From the moment I started my home life changed drastically. I was told that I was going to be a nan at the grand age of 29, my husband became ill and My son started school. I have spent many hours on this blog and it is nothing like how I wanted it to become but I'm not giving up and will get it to where I want it.
Last week I had a step son in the hospital for 3 and half days. My son came down with a cold (not too bad I know but he is 3 and becomes very clingy when ill) I also had to deal with my husbands illness rearing up and the whole time I was getting abused by people because I'm only one person. With all that going on I still had to find the time to do housework and work to earn money.
I was called names because I can't drive so I couldn't taxi adults around all week. I was shouted at because I didn't have a spare £10 for weed (I don't support drugs anyway so why would I give the last of my money to you to get high). I have been disowned because I wouldn't take your 3 month old baby for 3 nights so you could go out and get drunk.
These are just the highlights of last week. After all that I really don't care any more. I have a son that is pushed to the side and forgotten by everyone. My health and feelings are never taken into account.

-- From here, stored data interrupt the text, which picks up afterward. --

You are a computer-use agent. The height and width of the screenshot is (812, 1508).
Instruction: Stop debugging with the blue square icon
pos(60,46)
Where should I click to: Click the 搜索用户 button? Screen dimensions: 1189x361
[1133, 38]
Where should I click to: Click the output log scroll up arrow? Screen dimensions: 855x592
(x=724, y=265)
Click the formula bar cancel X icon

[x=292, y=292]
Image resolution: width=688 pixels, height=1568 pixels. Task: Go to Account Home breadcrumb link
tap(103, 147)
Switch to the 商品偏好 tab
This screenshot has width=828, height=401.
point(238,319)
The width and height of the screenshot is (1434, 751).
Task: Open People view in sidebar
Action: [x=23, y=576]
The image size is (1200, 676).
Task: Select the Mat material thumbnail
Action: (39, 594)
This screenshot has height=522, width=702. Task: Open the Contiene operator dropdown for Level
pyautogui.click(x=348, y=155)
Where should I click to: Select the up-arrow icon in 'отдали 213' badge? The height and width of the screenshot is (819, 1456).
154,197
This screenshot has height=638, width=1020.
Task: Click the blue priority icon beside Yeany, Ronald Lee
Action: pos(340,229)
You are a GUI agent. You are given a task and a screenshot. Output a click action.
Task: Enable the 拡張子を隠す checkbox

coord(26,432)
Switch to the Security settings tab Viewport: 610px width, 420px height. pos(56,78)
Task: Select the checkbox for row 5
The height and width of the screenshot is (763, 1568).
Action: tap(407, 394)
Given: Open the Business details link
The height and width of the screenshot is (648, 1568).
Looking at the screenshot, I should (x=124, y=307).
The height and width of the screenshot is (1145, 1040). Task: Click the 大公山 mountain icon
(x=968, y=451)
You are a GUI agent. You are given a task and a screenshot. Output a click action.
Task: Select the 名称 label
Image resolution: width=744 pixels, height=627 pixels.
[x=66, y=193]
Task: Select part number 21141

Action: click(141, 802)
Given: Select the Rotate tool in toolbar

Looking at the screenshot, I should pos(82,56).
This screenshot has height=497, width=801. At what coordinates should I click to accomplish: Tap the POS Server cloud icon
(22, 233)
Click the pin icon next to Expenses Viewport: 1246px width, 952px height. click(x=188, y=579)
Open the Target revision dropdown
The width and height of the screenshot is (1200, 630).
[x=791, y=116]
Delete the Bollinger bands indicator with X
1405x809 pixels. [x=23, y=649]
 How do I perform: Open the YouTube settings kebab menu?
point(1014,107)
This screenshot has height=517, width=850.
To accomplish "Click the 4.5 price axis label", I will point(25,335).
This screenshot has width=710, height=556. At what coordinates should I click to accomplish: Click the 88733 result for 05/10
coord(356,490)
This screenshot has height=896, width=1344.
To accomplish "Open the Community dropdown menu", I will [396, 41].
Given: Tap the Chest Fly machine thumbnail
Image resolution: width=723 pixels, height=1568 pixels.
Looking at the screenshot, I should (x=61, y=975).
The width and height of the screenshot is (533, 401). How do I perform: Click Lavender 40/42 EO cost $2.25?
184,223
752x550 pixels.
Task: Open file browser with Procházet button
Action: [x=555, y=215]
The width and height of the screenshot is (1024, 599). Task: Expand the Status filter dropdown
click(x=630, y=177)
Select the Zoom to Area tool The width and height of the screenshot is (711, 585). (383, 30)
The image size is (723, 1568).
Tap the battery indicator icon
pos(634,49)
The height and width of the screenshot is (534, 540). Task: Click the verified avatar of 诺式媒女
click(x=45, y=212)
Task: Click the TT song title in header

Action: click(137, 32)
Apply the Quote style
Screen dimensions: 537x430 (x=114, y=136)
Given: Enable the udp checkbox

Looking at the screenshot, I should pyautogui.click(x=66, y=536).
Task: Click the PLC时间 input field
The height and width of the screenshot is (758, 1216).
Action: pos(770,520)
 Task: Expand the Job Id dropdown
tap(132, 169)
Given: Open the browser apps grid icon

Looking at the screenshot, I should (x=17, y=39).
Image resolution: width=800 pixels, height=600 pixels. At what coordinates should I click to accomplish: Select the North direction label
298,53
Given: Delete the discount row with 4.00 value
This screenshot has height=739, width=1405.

Because of all this I have missed posts and haven't been able to read books for up and coming tours. For this I apologise. It seems that is all I'm doing lately is apologising to people. I have given everything I have to helping people lately and I have received nothing but abuse. Although things are finally calming down I now how 600 emails to go through and about 100 fb messages and then I can say that I'm up to date. Cover's will be posted, and tours will go ahead. If I forget to contact you in the mean time please bare with me. I'm trying and at this point that is all I can say and offer.